About Orbit¶
Orbit is a Python package for Bayesian time series modeling and inference. It provides a familiar and intuitive initialize-fit-predict interface for working with time series tasks, while utilizing probabilistic programing languages under the hood.
Currently, it supports the following models:
Exponential Smoothing (ETS)
Local Global Trend (LGT)
Damped Local Trend (DLT)
It also supports the following sampling methods for model estimation:
Markov-Chain Monte Carlo (MCMC) as a full sampling method
Maximum a Posteriori (MAP) as a point estimate method
Variational Inference (VI) as a hybrid-sampling method on approximate distribution
Quick Example¶
Orbit APIs follow a Scikit-learn stype API design, with a user-friendly interface. After instantiating a model object, one can use .fit and .predict for model training and prediction. Below is a quick illustration using the DLT model.

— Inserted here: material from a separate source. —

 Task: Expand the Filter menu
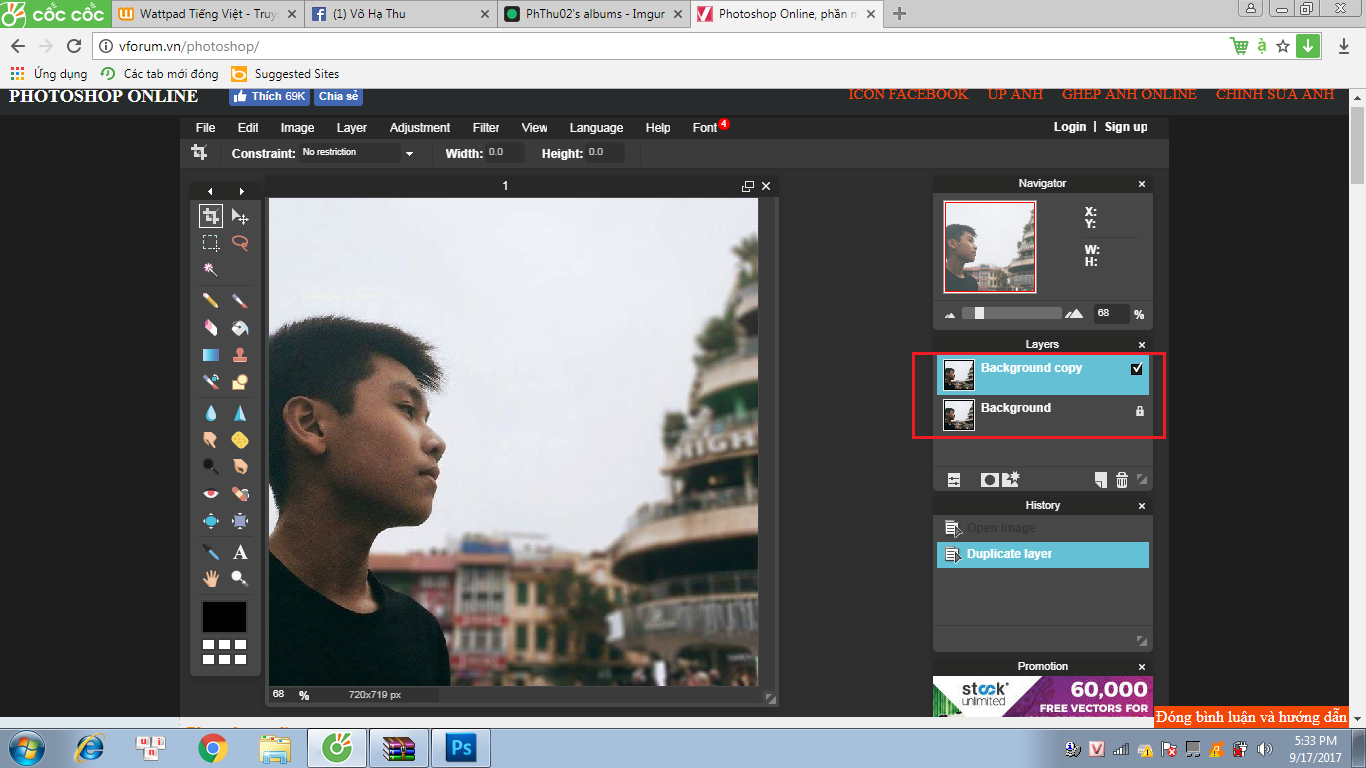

from orbit.models.dlt import DLTFull
dlt = DLTFull(
response_col='claims',
date_col='week',
regressor_col=['trend.unemploy', 'trend.filling', 'trend.job'],
seasonality=52,
)
dlt.fit(df=train_df)
predicted_df = dlt.predict(df=test_df)
Citation¶
To cite Orbit in publications, refer to the following whitepaper:
Orbit: Probabilistic Forecast with Exponential Smoothing
Bibtex:
@misc{ng2020orbit, title={Orbit: Probabilistic Forecast with Exponential Smoothing}, author={Edwin Ng, Zhishi Wang, Huigang Chen, Steve Yang, Slawek Smyl}, year={2020}, eprint={2004.08492}, archivePrefix={arXiv}, primaryClass={stat.CO}}